Work request - Copied exactly and without pictures, the lines from the beginning of the entries through the one that holds "Store Locator (131, 1409)" should form the entire reply.

Recorded information -
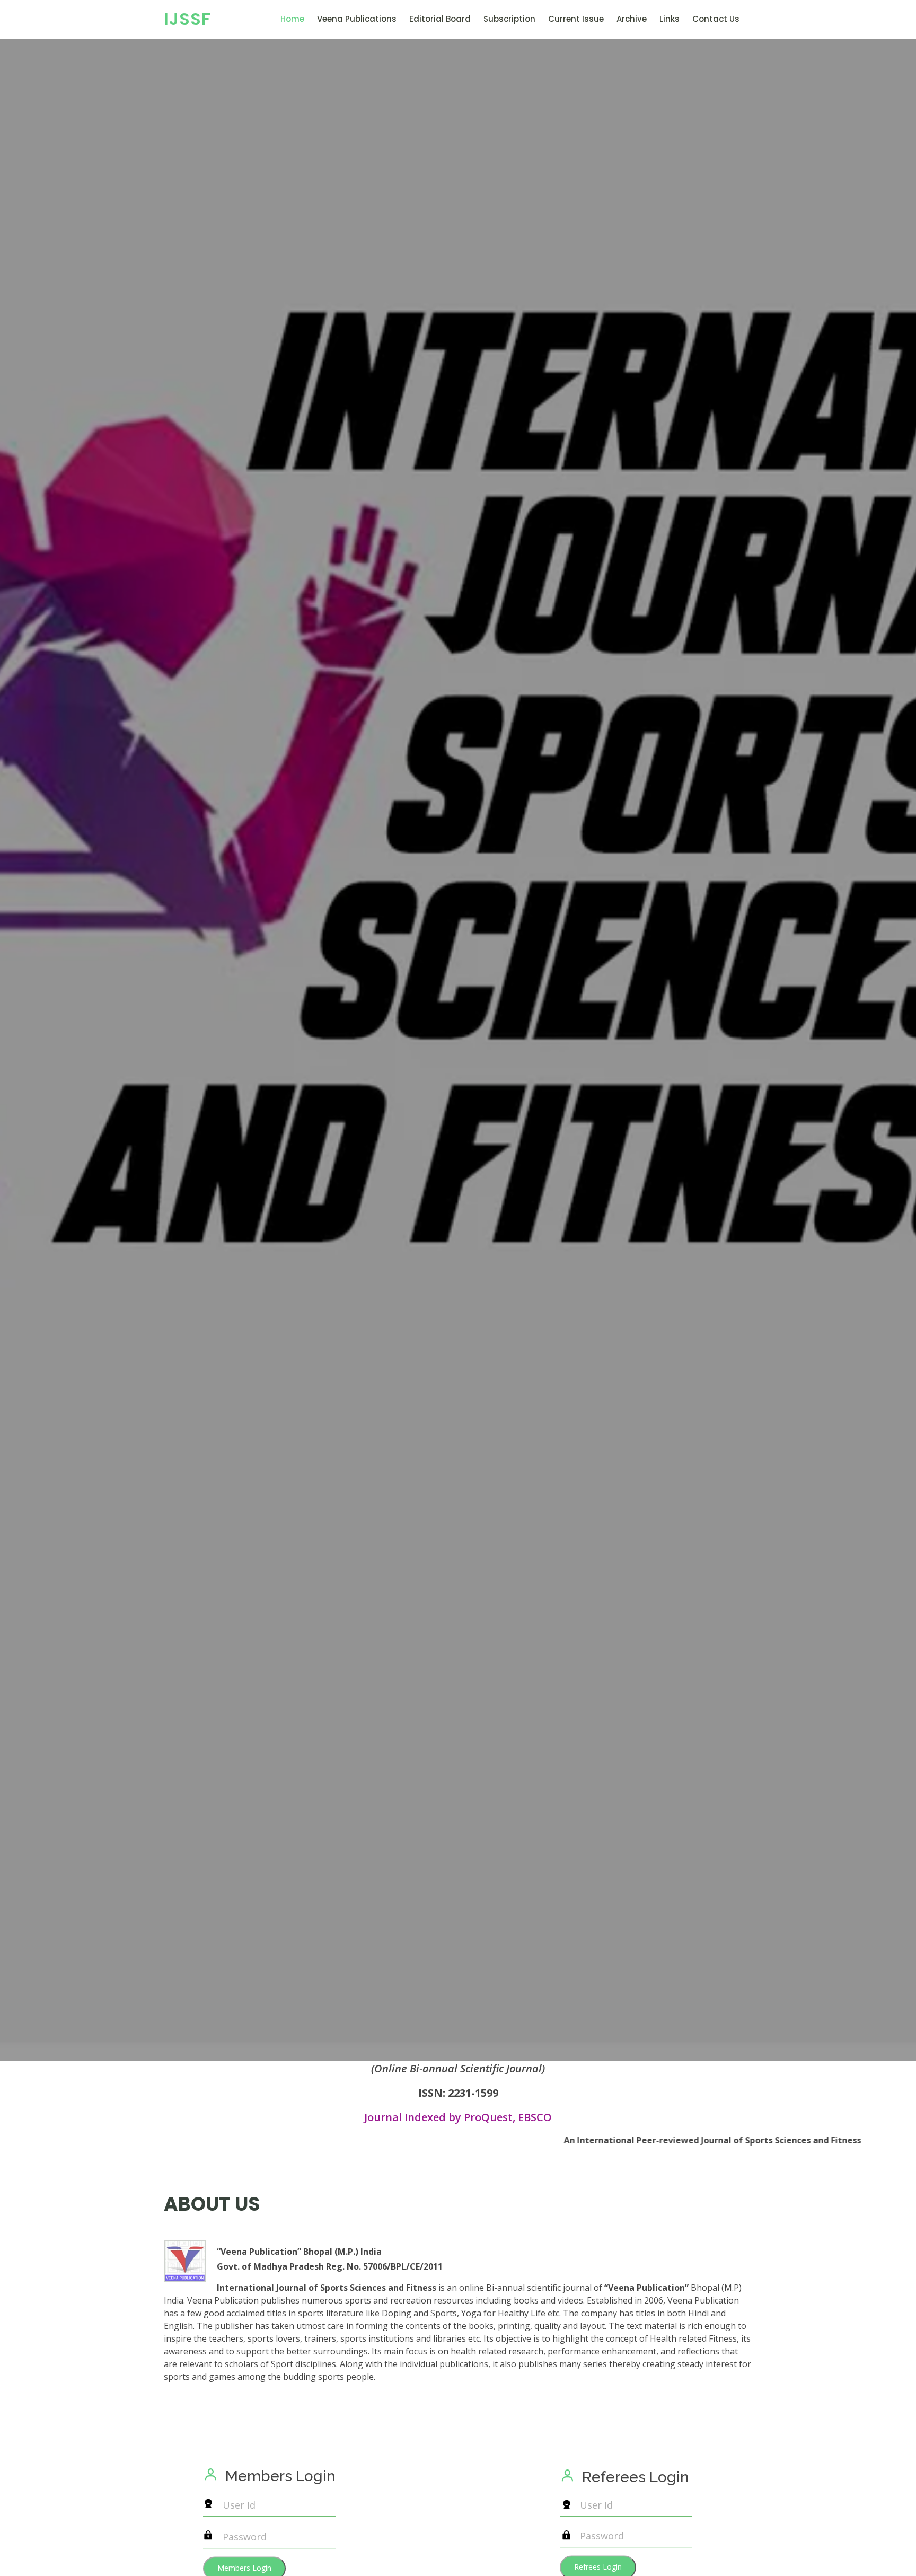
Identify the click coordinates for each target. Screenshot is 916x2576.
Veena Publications (357, 18)
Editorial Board (440, 18)
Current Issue (576, 18)
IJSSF (187, 19)
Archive (631, 18)
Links (669, 18)
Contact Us (715, 18)
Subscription (509, 18)
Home (292, 18)
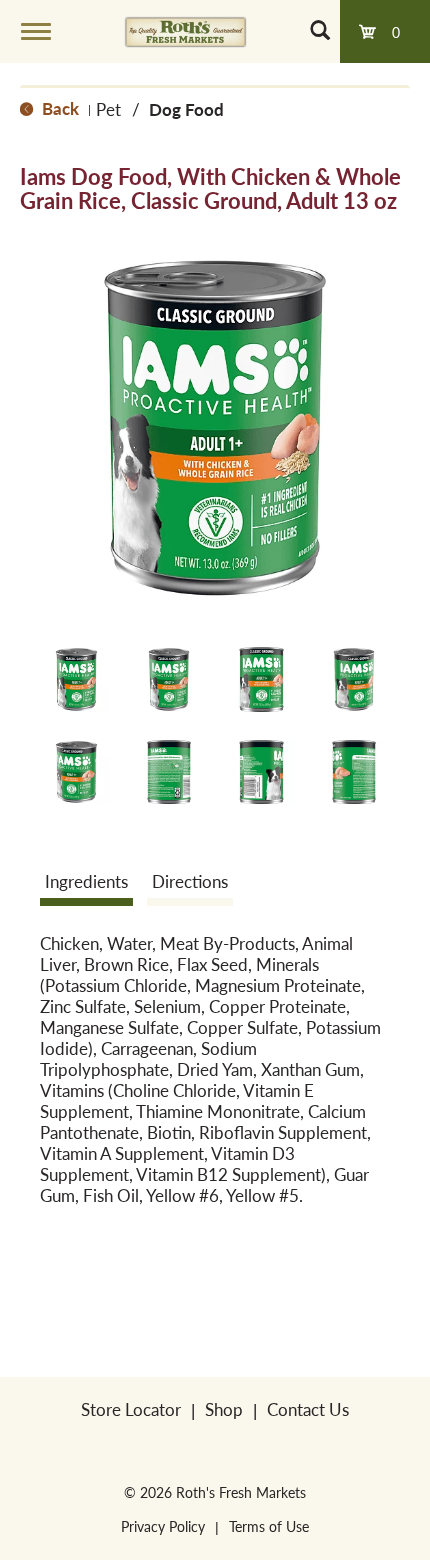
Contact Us (308, 1409)
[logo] (185, 31)
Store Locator (131, 1409)
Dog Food (186, 109)
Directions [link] (190, 881)
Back (58, 108)
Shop (224, 1409)
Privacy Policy (163, 1526)
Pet (108, 109)
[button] (76, 679)
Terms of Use (269, 1526)
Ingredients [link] (86, 881)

Output of the exercise -
Identify the click coordinates for each target. Screenshot is 916x2576.
Veena Publications (357, 18)
Editorial Board (440, 18)
Current Issue (576, 18)
IJSSF (187, 19)
Archive (631, 18)
Links (669, 18)
Contact Us (715, 18)
Subscription (509, 18)
Home (292, 18)
Contact Us (308, 1409)
[logo] (185, 31)
Store Locator (131, 1409)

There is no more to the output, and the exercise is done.